— start of EXERCISE MATERIAL —

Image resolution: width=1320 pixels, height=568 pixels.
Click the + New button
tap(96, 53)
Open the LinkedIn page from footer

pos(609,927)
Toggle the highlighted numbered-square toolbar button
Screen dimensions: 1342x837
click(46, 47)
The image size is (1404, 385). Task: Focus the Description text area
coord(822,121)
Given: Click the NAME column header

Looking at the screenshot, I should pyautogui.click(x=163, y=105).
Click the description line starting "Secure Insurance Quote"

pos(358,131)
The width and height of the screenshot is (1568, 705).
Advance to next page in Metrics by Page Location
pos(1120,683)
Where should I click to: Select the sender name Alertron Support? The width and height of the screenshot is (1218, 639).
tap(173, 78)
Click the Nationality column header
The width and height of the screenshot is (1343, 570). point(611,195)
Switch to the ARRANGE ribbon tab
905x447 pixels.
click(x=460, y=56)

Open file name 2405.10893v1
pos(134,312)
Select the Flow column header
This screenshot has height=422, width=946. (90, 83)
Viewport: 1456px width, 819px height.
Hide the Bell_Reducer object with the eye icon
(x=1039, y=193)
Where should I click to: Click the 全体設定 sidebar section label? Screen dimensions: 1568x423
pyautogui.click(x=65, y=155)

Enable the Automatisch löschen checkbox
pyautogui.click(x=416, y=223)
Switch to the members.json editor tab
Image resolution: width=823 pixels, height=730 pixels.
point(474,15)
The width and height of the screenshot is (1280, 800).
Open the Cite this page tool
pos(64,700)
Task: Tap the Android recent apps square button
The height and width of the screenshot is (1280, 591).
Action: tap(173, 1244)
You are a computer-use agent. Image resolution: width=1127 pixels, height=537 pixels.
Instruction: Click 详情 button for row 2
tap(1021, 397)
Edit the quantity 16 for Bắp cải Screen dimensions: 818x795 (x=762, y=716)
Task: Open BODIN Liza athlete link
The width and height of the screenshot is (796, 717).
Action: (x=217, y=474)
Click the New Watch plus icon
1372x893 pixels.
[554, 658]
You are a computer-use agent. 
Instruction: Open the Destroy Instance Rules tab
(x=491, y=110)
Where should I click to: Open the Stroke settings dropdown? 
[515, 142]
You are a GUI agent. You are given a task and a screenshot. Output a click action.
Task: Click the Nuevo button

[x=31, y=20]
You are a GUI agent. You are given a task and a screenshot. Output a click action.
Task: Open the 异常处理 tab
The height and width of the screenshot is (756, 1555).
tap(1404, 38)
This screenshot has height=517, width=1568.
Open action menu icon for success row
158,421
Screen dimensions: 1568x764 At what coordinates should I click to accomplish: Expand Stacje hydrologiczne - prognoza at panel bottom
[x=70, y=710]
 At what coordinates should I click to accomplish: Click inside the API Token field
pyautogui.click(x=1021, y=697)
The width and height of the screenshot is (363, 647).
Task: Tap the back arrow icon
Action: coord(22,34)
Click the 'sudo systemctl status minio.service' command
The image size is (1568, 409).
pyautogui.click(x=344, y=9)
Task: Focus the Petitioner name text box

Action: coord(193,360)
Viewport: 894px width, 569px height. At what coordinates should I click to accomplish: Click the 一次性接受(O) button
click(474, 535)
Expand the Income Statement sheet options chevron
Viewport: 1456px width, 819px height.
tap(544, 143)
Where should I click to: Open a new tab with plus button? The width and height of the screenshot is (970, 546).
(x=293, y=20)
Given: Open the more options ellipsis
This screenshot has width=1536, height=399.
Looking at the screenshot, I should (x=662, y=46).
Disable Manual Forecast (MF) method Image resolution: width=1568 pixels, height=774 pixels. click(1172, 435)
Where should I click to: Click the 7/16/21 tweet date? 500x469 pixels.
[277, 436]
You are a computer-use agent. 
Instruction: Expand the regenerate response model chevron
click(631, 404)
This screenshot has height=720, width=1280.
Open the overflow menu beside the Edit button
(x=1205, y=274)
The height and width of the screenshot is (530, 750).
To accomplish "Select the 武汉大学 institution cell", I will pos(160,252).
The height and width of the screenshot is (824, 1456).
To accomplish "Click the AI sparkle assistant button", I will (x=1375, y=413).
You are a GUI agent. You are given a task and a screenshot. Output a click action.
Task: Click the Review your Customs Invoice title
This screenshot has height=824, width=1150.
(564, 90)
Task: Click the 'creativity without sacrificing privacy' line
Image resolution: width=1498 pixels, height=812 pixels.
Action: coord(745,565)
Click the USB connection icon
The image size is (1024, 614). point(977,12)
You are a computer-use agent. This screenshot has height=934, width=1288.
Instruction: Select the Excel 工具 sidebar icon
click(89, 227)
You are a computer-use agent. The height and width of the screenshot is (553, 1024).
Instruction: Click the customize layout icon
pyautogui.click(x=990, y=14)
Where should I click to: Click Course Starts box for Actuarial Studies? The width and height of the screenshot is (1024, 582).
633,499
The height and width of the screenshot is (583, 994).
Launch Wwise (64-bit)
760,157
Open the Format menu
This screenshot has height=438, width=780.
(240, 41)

— end of EXERCISE MATERIAL —

(GIVEN TASK):
Reproduce the lines of the records verbatim, from the line containing "Click the USB connection icon" through the end of the records, with both of those lines included.

(EXERCISE ANSWER):
Click the USB connection icon
The image size is (1024, 614). point(977,12)
You are a computer-use agent. This screenshot has height=934, width=1288.
Instruction: Select the Excel 工具 sidebar icon
click(89, 227)
You are a computer-use agent. The height and width of the screenshot is (553, 1024).
Instruction: Click the customize layout icon
pyautogui.click(x=990, y=14)
Where should I click to: Click Course Starts box for Actuarial Studies? The width and height of the screenshot is (1024, 582).
633,499
The height and width of the screenshot is (583, 994).
Launch Wwise (64-bit)
760,157
Open the Format menu
This screenshot has height=438, width=780.
(240, 41)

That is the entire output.